*EXCERTO DO TEXTO*
Os autores prosseguem uma análise de risco inter e transdisciplinar baseada no intercâmbio de conhecimentos multidireccionais e na análise de redes temáticas. Sublinham o papel vital do permafrost nos ecossistemas do Ártico e destacam os principais riscos associados à sua vulnerabilidade às alterações climáticas.
Avaliam os riscos do permafrost nas quatro regiões que estudaram “caracterizando as relações entre os processos físicos, os principais perigos e as consequências sociais nos domínios da vida através da análise de redes temáticas e a forma como cada uma destas relações foi percepcionada nos quatro estudos de caso”.
A sua descrição dos riscos do degelo do permafrost nas quatro regiões é de cinco vertentes, sendo a falha na infraestrutura citada como o primeiro perigo “resultando em consequências adversas para os custos e a economia, o planeamento e o controlo do destino, e a saúde e o bem-estar”.
O segundo risco, segundo os cientistas, está relacionado com as “perturbações da mobilidade e dos abastecimentos, frequentemente criadas por instabilidades do solo e erosão, com impacto nos custos e na economia, bem como na recreação e na natureza”.
O terceiro risco resulta da instabilidade do solo causada pelo degelo do permafrost à medida que o gelo no solo derrete, o que “afecta a saúde e o bem-estar, bem como os custos e a economia”.
O quarto perigo, os autores atribuem às alterações da flora e da fauna e dos ciclos hidrológicos e bioquímicos, que colocam “desafios à segurança alimentar (…) [e] consequências para os custos locais e a economia, bem como para a cultura e a língua”.

*DADOS FORNECIDOS*
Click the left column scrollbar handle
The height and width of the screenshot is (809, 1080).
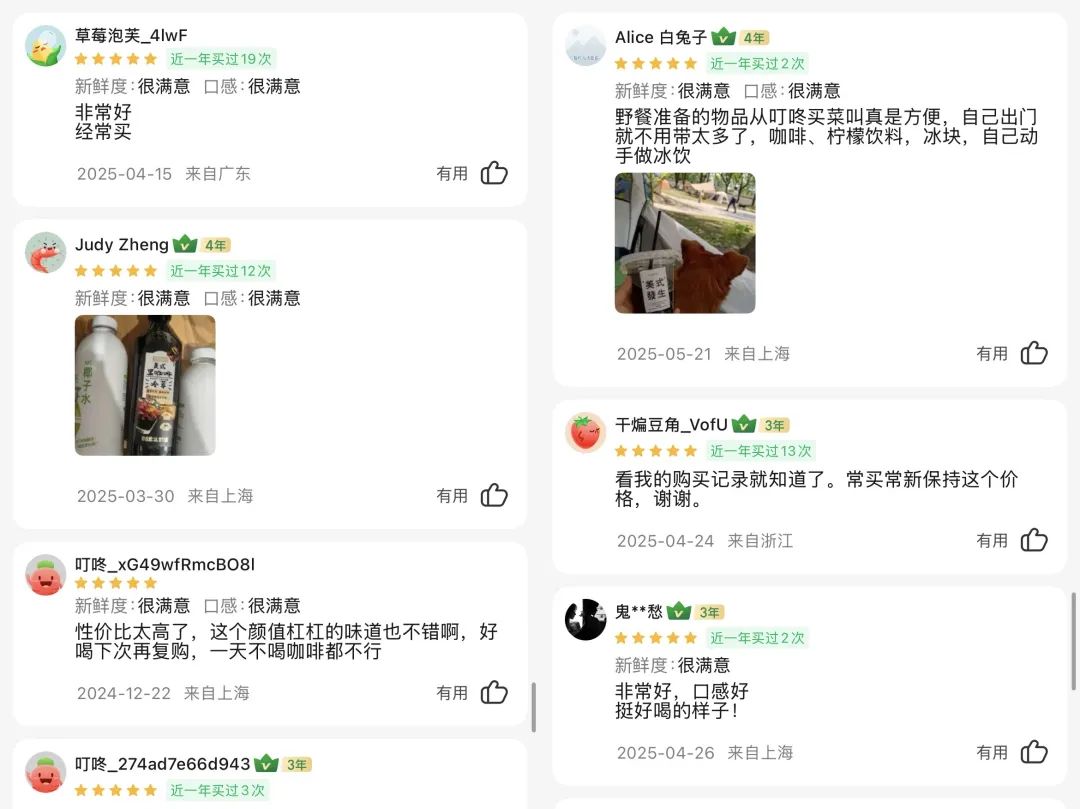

*O QUE FAZER*
Transcreva do texto sobre o degelo do permafrost o trecho entre "Os autores prosseguem" e "às alterações climáticas.", ambos incluídos.

*SOLUÇÃO*
Os autores prosseguem uma análise de risco inter e transdisciplinar baseada no intercâmbio de conhecimentos multidireccionais e na análise de redes temáticas. Sublinham o papel vital do permafrost nos ecossistemas do Ártico e destacam os principais riscos associados à sua vulnerabilidade às alterações climáticas.